Monday, October 09, 2006

France - Barbarians at the Gates of Paris

Theodore Dalrymple relates his experience in visiting Paris.

A kind of anti-society has grown up in them—a population that derives the meaning of its life from the hatred it bears for the other, “official,” society in France. This alienation, this gulf of mistrust—greater than any I have encountered anywhere else in the world, including in the black townships of South Africa during the apartheid years—is written on the faces of the young men, most of them permanently unemployed, who hang out in the pocked and potholed open spaces between their logements. When you approach to speak to them, their immobile faces betray not a flicker of recognition of your shared humanity; they make no gesture to smooth social intercourse.
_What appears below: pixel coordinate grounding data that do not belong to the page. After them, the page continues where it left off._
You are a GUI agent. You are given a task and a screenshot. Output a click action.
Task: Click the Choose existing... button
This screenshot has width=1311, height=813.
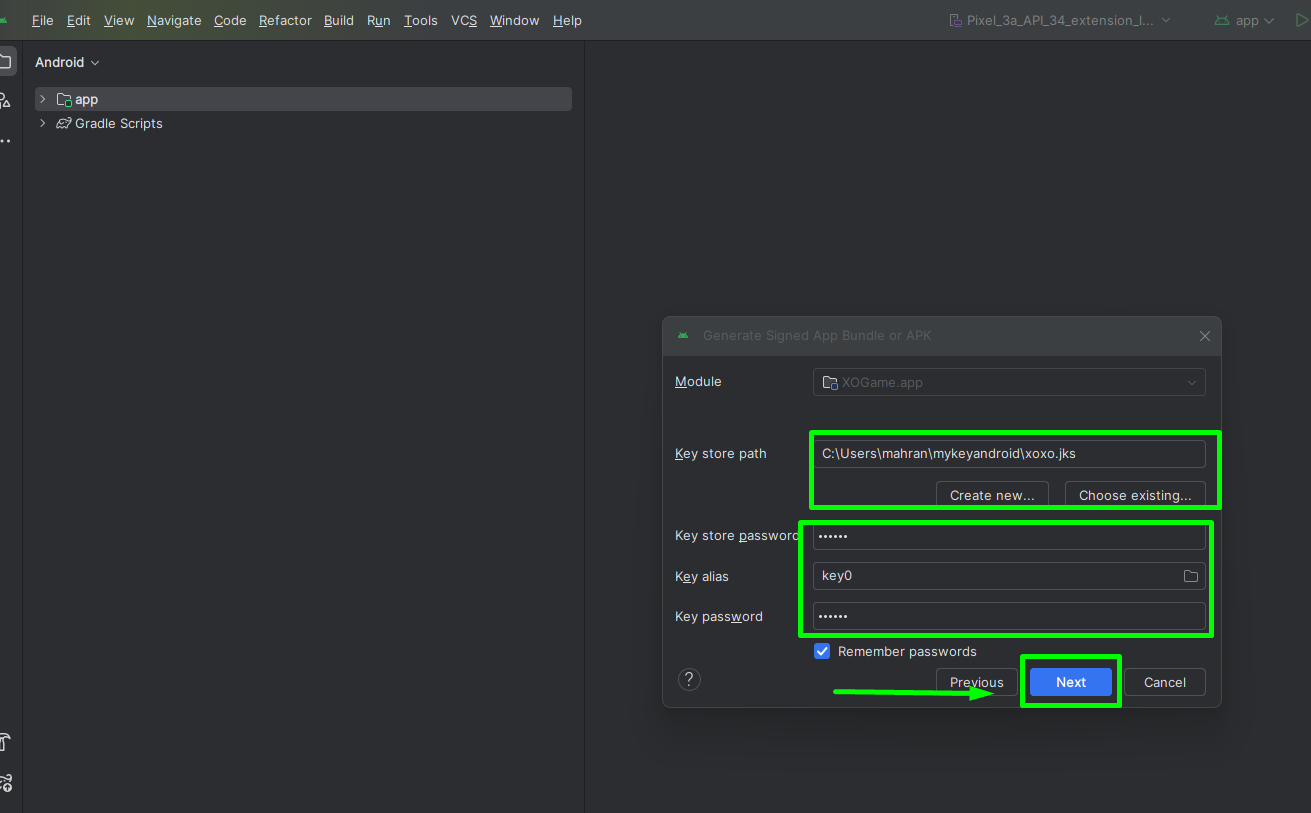[1134, 495]
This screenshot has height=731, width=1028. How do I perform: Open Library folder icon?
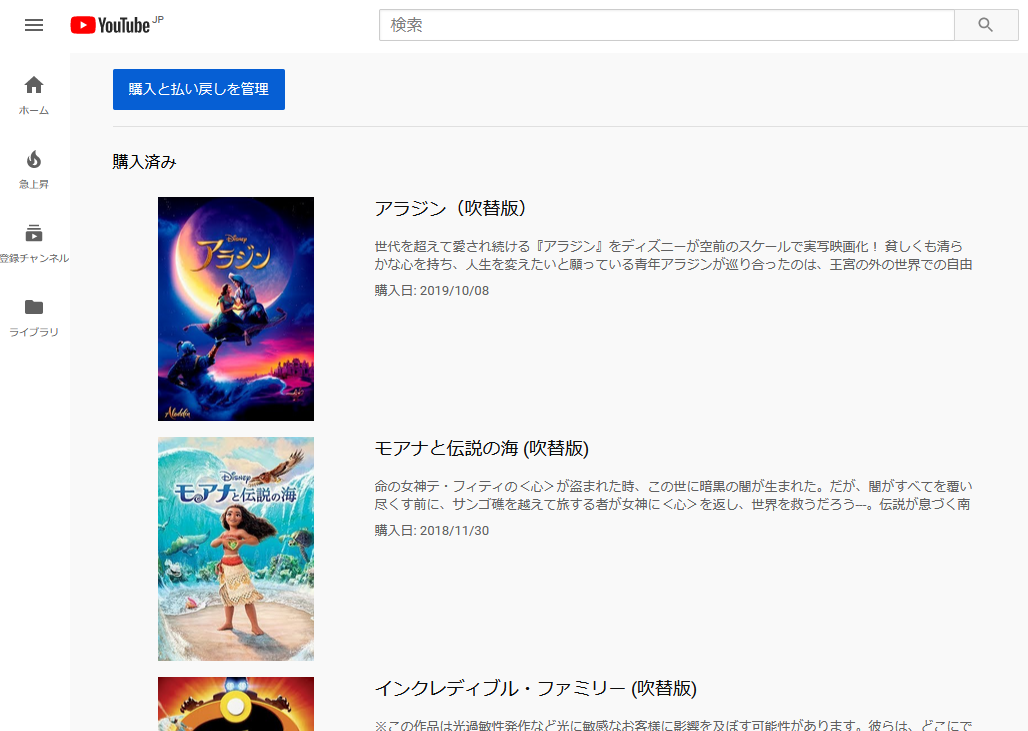[34, 307]
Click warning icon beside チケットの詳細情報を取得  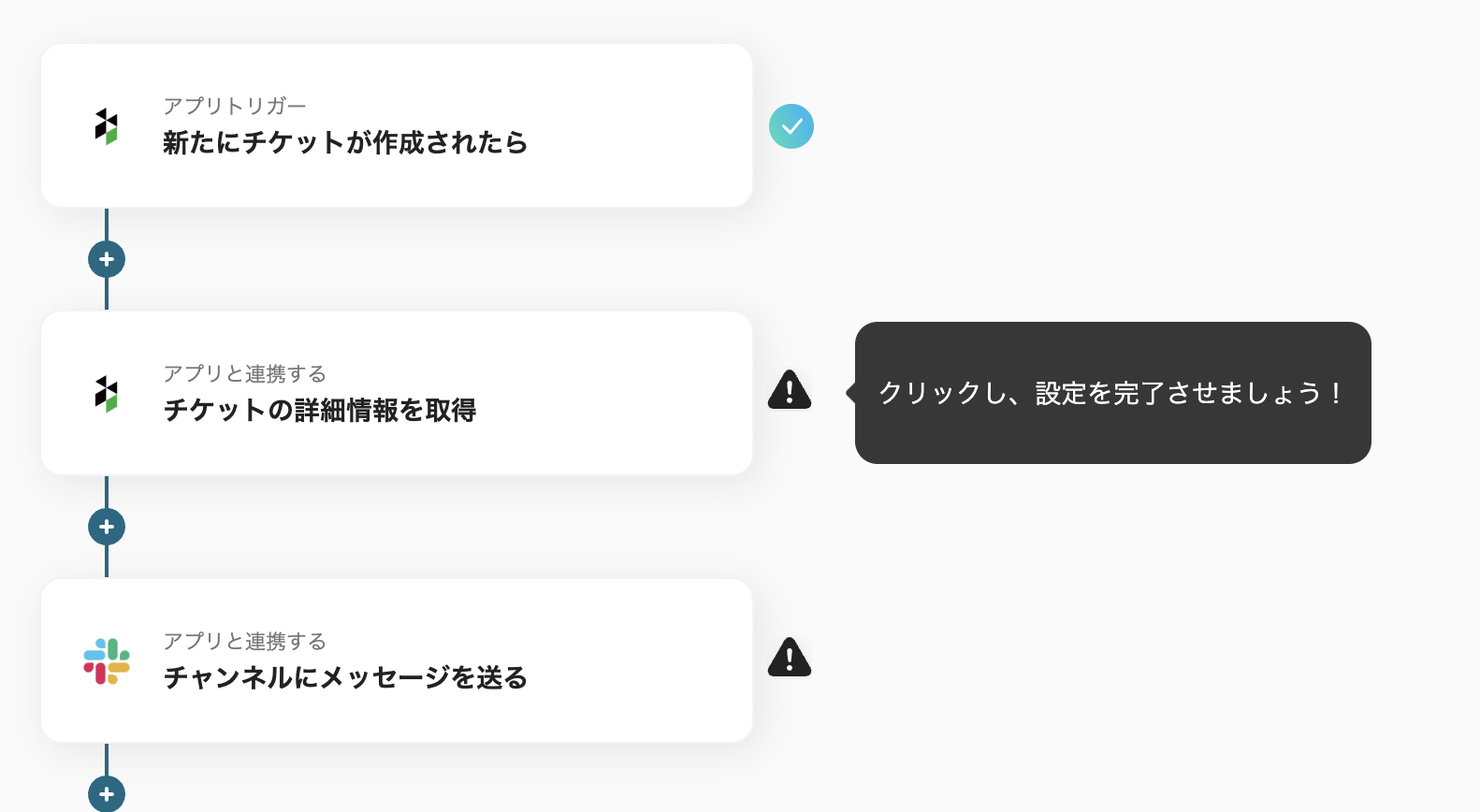(790, 390)
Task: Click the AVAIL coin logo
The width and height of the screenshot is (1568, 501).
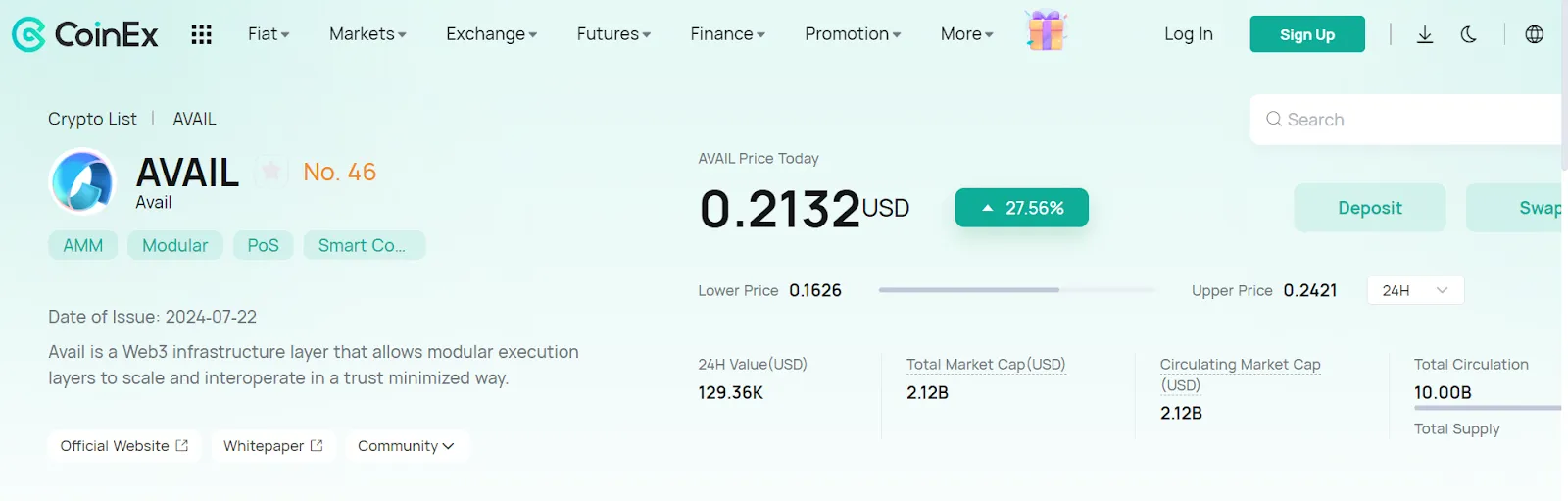Action: [x=82, y=182]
If you are not one of them, you are against them.[...]

There are burned-out and eviscerated carcasses of cars everywhere. Fire is now fashionable in the cités: in Les Tarterets, residents had torched and looted every store—with the exceptions of one government-subsidized supermarket and a pharmacy. The underground parking lot, charred and blackened by smoke like a vault in an urban hell, is permanently closed.[...]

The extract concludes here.